My morning routine often includes the SAT Question of the Day; the mental exercise is not only fun (at least when your future doesn't ride on it), but also, I'm assuming, good for my brain. But I've begun to worry about the system, because it's too easy.

Mind you, I didn't find the Scholastic Aptitude Test easy when I took it in high school; I did quite well but not close to a perfect score (which was 1600 back then). What's more, I would expect to do better now, since I've had some 40 more years of experience since then. So I'm not really complaining that the questions are rarely challenging for me; what I find concerning is that they don't seem to be much of a challenge, period. The number of respondents who get the question right is almost always more than half, and often quite a bit more for the Verbal questions. People don't do as well on the Math questions, but still far better than I would expect for an exam that's supposed to be challenging our brightest high school students. I realize those who undertake the daily question are a self-selected population, which may explain their success.

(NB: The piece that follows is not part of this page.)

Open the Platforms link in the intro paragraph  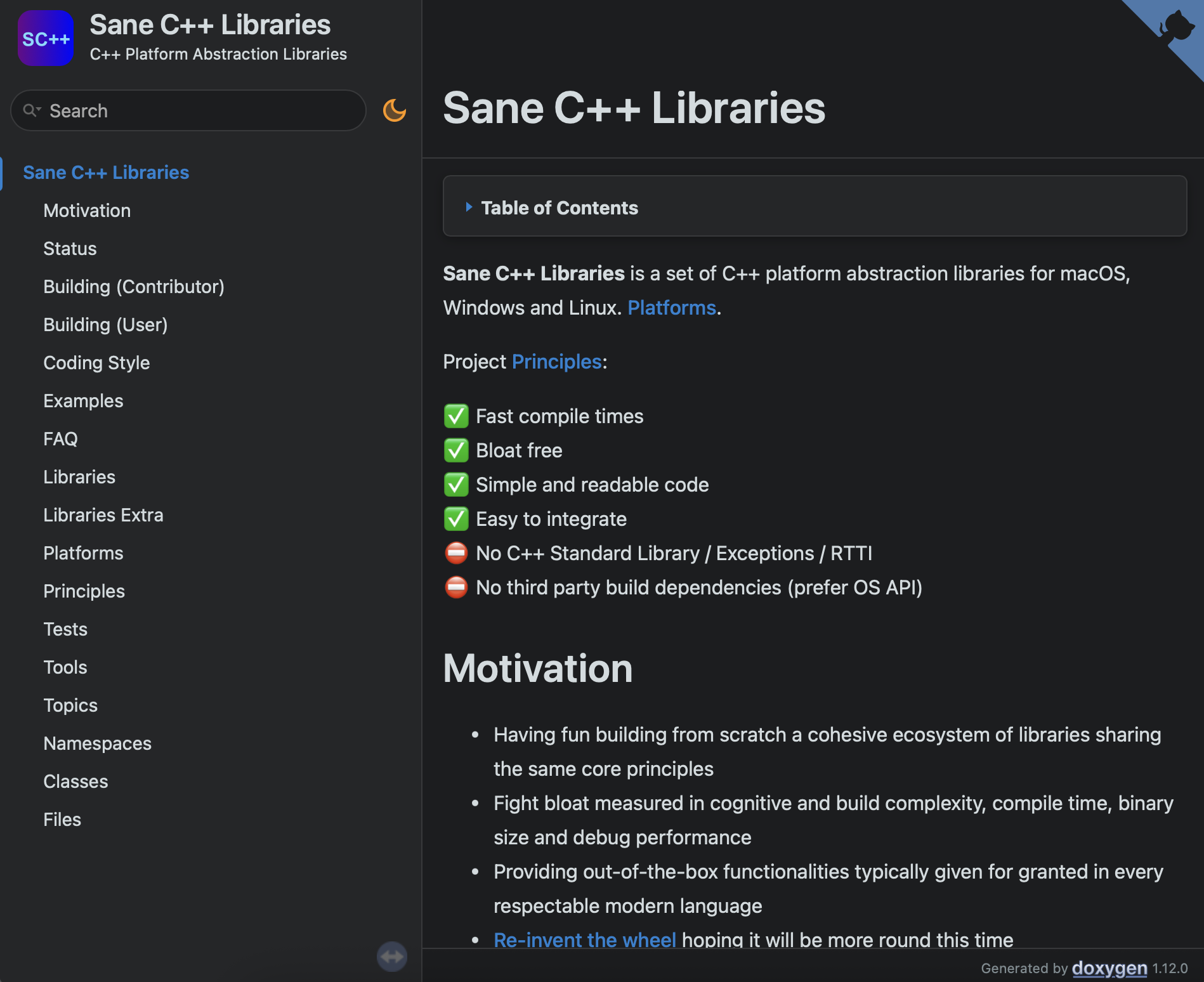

Nonetheless, the level of difficulty still surprises me. I recall the SAT being interesting and even somewhat fun, but not a cakewalk by any means. It's true that I studied quite a bit more math after taking the test in 10th grade, but so far I've not seen a question requiring higher math—often they can be done with common sense and/or grinding through the multiple-choice responses

So, my questions: Has the SAT really become that much easier over the years? Is the Question of the Day deliberately taken from the easier parts of the test? Is the idea that our faculties decrease once we get out of school just a myth? Contrary to popular belief, is motherhood actually a challenging and stimulating profession that keeps the mind agile? I rather like those last two ideas.Today's question is an example of what I mean by questions being solved by common sense rather than higher math.

*In a class of 80 seniors, there are 3 boys for every 5 girls. In the junior class, there are 3 boys for every 2 girls. If the two classes combined have an equal number of boys and girls, how many students are in the junior class?*

If the numbers chosen had been different, this might have required the algebraic thinking they expect students to use. As it is, it requires no math beyond elementary arithmetic: There are obviously 30 boys and 50 girls in the senior class. If there are 30 boys and 20 girls in the junior, that makes a total of 60 boys and 70 girls -- not equal. Okay, how about 60 boys and 40 girls in the junior class? That makes a total of 90 boys and 90 girls -- bingo! Three quick, easy steps, no algebra needed, guessing encouraged. If the question were not so easy to guess at, it might indicate whether or not the student understands basic algebra. As it is, what is the purpose of such a question, and why is it labelled "hard"?